#### Text block:
Looks created by Kingston School of Art students Kira Balla (left) and Ana Maria Atanaskovic (right)

More than 30 graduate students of the Master in Fashion programme at UK educational centre Kingston School of Art showcased their collections during London Fashion Week SS23.

Kingston School of Art is part of the University of Kingston in London.

The Kingston School of Art graduate show was presented digitally, in the form of a fashion film entitled Horizon which premiered on the last day of London Fashion Week.

With the video presentation, the school sought to celebrate the future endeavours and careers of Kingston’s fashion graduates.

Additionally, the graduates’ looks and portfolio’s were showcased at an exhibition at Gallery Different for industry professionals in Fitzrovia in London the day after the LFW digital show.

This edition of Kingston School of Art London Fashion Week showcase highlighted various themes, from “breaking traditional gender norms in fashion to celebrating overshadowed female artists,” the school said in a release.

A look by Nicole song, Kingston School of Art graduate student, image courtesy of the school.
A look by Jinya Wang, Kingston School of Art graduate student, image courtesy of the school.
A look by Camila Pereira, Kingston School of Art student, image courtesy of the school.

Kingston School of Art students showcase collections at LFW

Yalei Elena Feng is one of the Kingston School of Art graduates who showcased her collection at LFW. She is currently launching her fashion brand, YEF Studio, with a menswear collection. In the collection she opted for traditional feminine and masculine colours, and combined this with low necklines, cut-out features and slim fitting garments.

[Entries on locating words and elements]
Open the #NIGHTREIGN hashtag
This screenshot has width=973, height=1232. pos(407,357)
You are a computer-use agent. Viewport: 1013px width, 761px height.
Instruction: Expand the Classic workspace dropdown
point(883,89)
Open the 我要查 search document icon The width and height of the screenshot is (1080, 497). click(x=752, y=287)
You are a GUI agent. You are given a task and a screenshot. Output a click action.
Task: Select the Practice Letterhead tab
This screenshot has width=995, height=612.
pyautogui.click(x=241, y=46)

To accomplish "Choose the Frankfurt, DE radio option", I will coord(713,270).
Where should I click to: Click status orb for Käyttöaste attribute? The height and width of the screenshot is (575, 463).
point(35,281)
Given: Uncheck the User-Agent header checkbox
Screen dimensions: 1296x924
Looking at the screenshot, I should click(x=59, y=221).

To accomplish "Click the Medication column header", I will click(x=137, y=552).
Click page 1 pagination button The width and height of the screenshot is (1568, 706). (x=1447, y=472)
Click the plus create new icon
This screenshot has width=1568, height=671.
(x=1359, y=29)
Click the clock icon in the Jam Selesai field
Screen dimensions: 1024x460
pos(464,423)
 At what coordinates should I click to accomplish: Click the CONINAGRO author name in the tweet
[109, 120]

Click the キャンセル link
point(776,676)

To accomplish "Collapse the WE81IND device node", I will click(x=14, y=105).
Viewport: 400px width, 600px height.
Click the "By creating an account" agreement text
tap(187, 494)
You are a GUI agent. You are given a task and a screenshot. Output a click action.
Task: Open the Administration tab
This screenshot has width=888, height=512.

#### Aim:
Reproduce the passage of the Kingston School of Art article that runs from "Kingston School of Art is" up to and including "Kingston’s fashion graduates.". Rely only on the Kingston School of Art article, not on the listing.

#### Full response:
Kingston School of Art is part of the University of Kingston in London.

The Kingston School of Art graduate show was presented digitally, in the form of a fashion film entitled Horizon which premiered on the last day of London Fashion Week.

With the video presentation, the school sought to celebrate the future endeavours and careers of Kingston’s fashion graduates.